This fundamental position is the one that inspires me the most and one that I look for in any tradition or practice that I explore.
Just recently I discovered a new poet, Kenneth Koch. He was a friend and colleague of John Ashbery and part of the so-called New York School of Poetry of which he once said “Maybe you can almost characterize the poetry of the New York School as having as one of its main subjects the fullness and richness of life and the richness of possibility and excitement and happiness.”
To this line I want to say, "Amen."
Yes life is so full and so rich, even if is An Unexciting Life, as the title of one of my favorite books describes it. The book is on Benedictine spirituality and its Introduction begins:
Some years ago I read a quotation from a letter of Gustave Flaubert, creator of Madame Bovary, which could easily serve as a summary of one aspect of the spirituality that stems from the Rule of St. Benedict. As I remember it, the text ran: "Be regular and ordinary in your life, like a bourgeois, so that you may violent and original in your work." What he seems to be be saying is that the price paid for the release of the inner spark of creativity is low impact living: the renunciation of superficial excitement, passive entertainment and mindless celebrity. In other words, exterior dullness is a condition of inner excitement. To describe this happy state I coined the phrase "creative monotony."
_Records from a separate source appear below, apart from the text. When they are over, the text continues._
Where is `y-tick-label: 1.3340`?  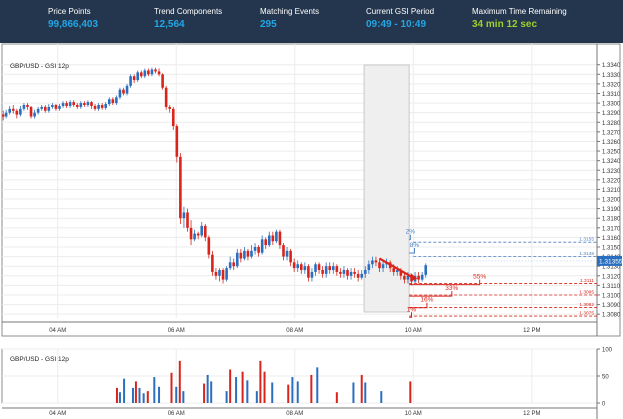 y-tick-label: 1.3340 is located at coordinates (612, 66).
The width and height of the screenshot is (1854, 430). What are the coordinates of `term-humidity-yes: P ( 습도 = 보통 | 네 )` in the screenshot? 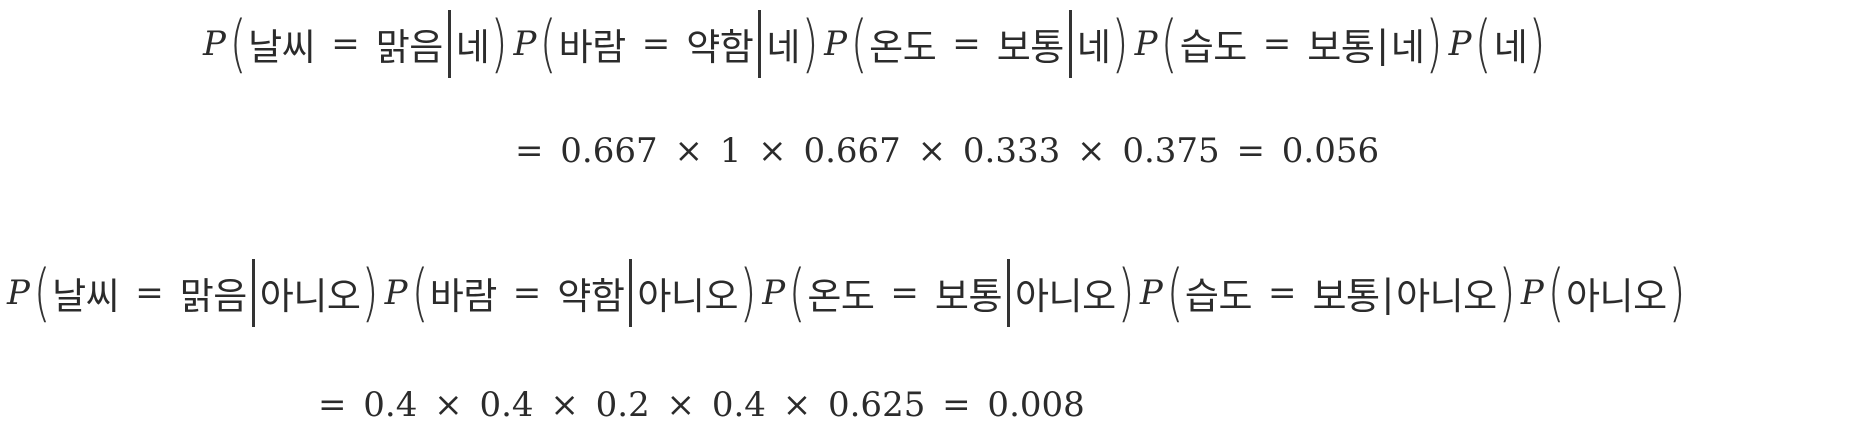 It's located at (1290, 44).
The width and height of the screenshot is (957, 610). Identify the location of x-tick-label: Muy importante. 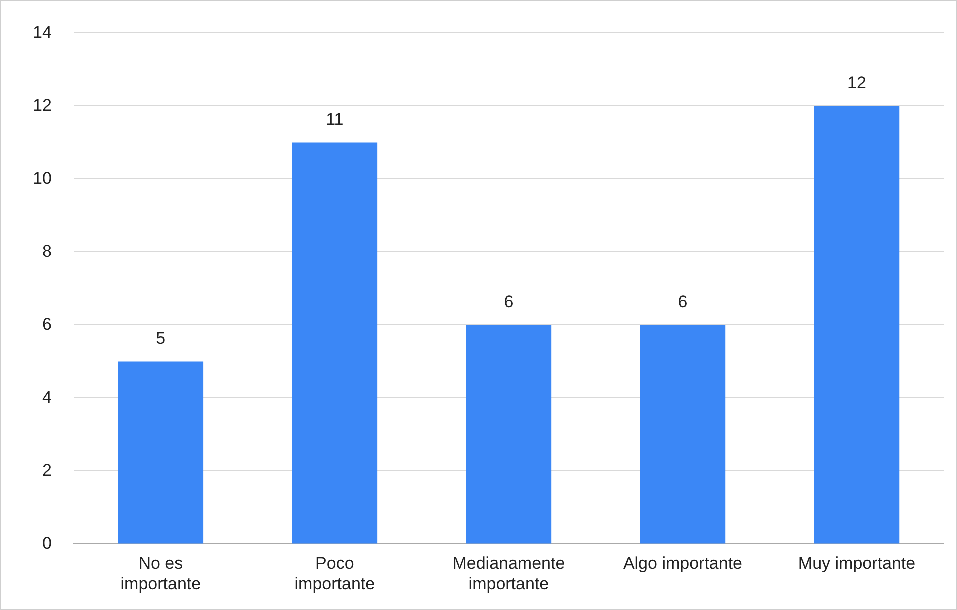
(857, 564).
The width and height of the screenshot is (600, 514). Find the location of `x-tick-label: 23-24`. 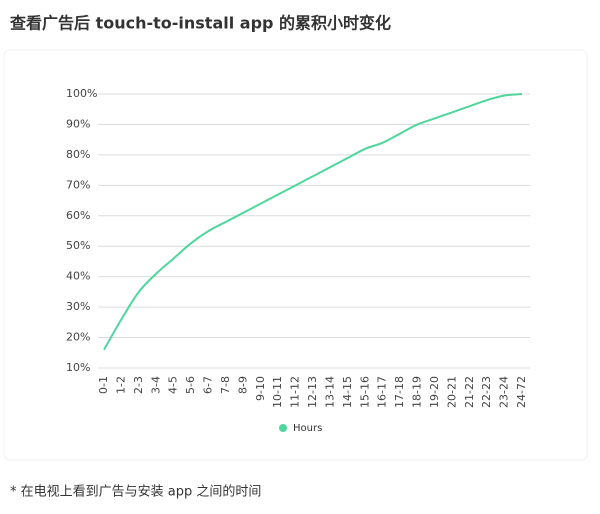

x-tick-label: 23-24 is located at coordinates (504, 392).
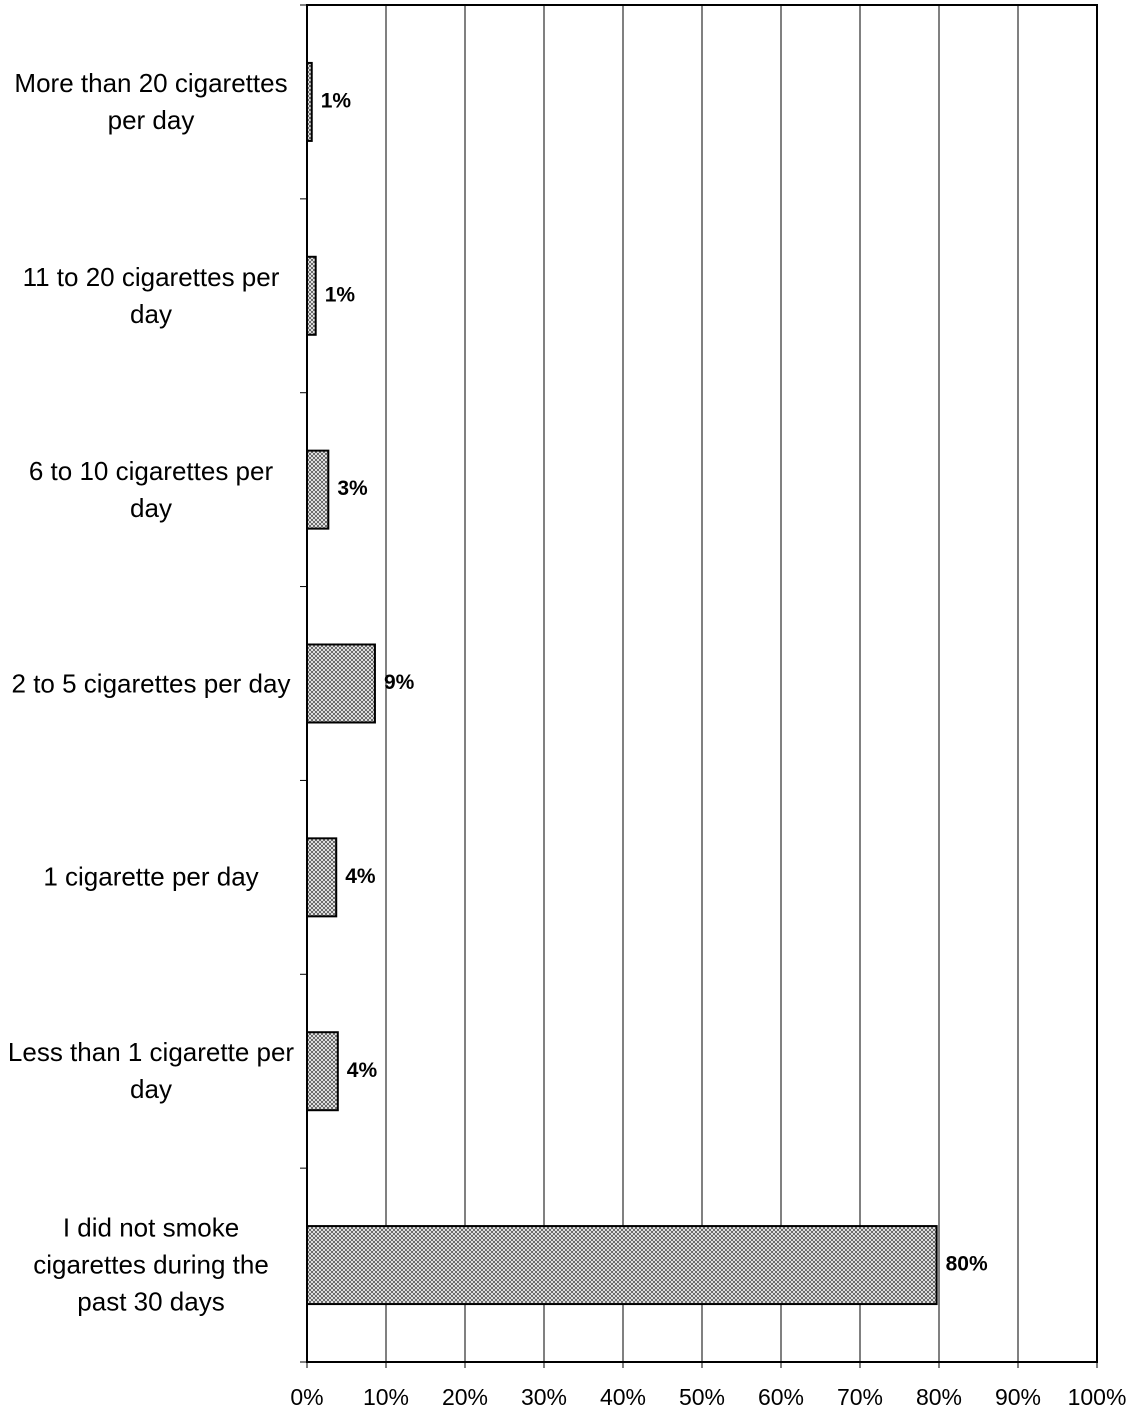 Image resolution: width=1139 pixels, height=1412 pixels. What do you see at coordinates (702, 1397) in the screenshot?
I see `x-tick-label: 50%` at bounding box center [702, 1397].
For us who live in a sensate society dominated by an appetite for excitement, no matter how vacuous its source, the preferential option for a quiet life may seem a little peculiar. No doubt in the midst of the helter skelter of a busy life, the idea of an oasis of silence has a certain appeal, but relatively few of us seriously consider building into our lives the values by which Benedict lived.
This reluctance derives, in part, from a misunderstanding of the nature of the unexciting life. The serenity envisaged by the Benedictine motto pax (peace) is not the deathly stillness of a stagnant swamp where nothing ever happens, nor is it the lassitude resulting from the abandonment of all ideals and the dodging of every challenge. The outward call, the nurtures inward growth is the fruit of a well disciplined life pursued through many years, and of battle-scarred victory in many struggles."
While everything I know and read about and listen to in regard to a Yeshiva is that they are not places of quiet or serenity, but they are places that offer something very different from the "sensate society dominated by an appetite for excitement, no matter how vacuous its source."
In future posts I will explore what Michael Casey says in An Unexciting Life, as well as other views that say a powerful Yes!